* Task objective
Only the lines from the one that contains "You are a GUI" through the last line of the data below should be duplicated, exactly and without pictures.

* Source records
....

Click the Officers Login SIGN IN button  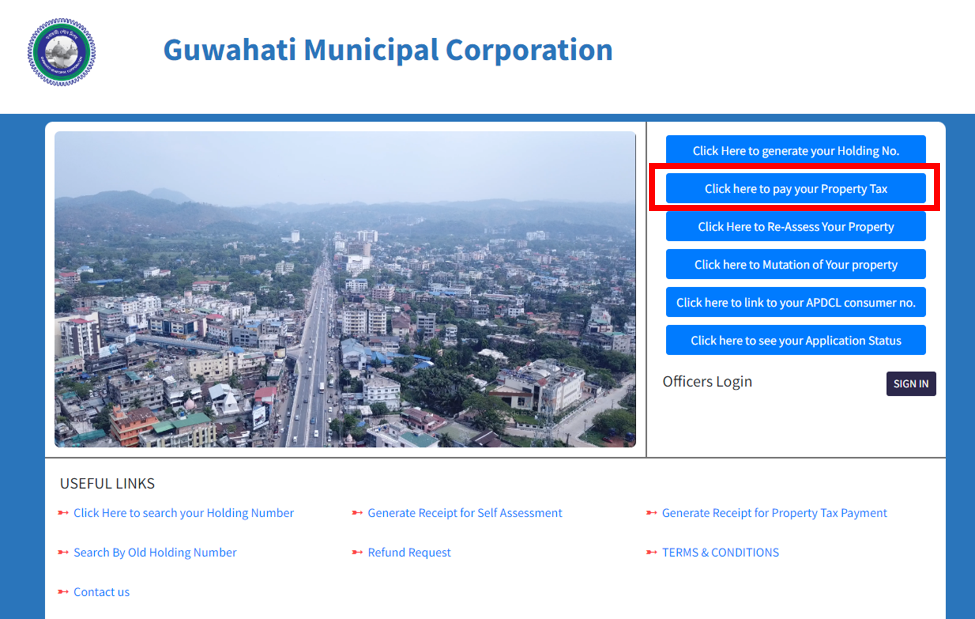[x=910, y=384]
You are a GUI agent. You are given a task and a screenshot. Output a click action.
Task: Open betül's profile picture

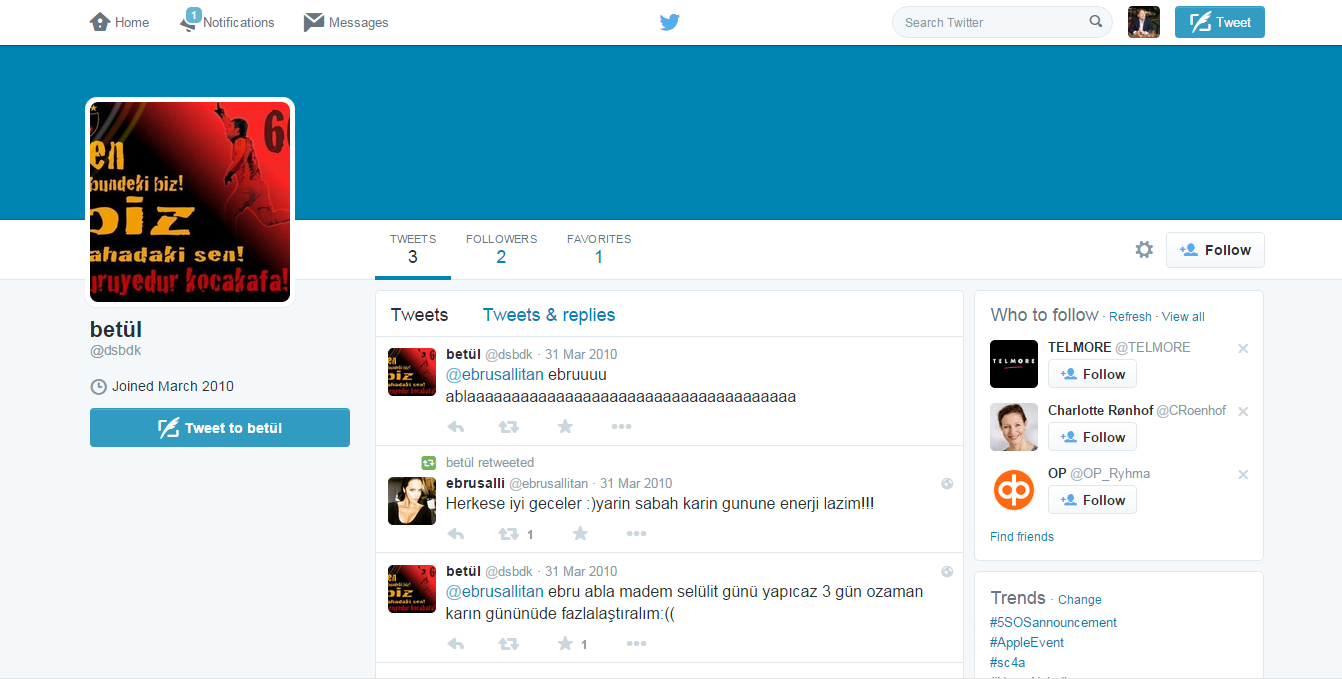tap(190, 201)
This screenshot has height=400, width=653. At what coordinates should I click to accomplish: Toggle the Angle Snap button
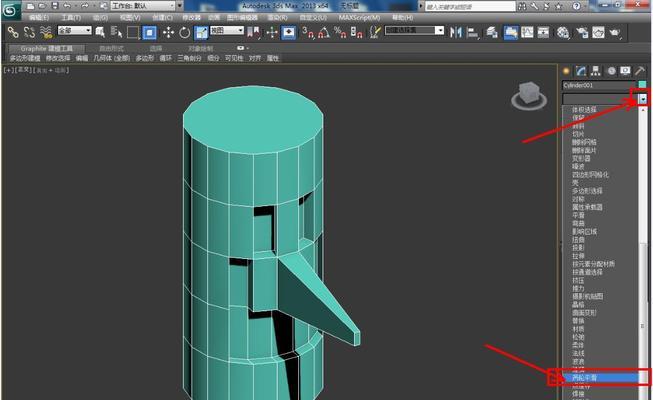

....

* Answer box
You are a GUI agent. You are given a task and a screenshot. Output a click action.
Task: Open betül's profile picture

tap(190, 201)
This screenshot has height=400, width=653. At what coordinates should I click to accomplish: Toggle the Angle Snap button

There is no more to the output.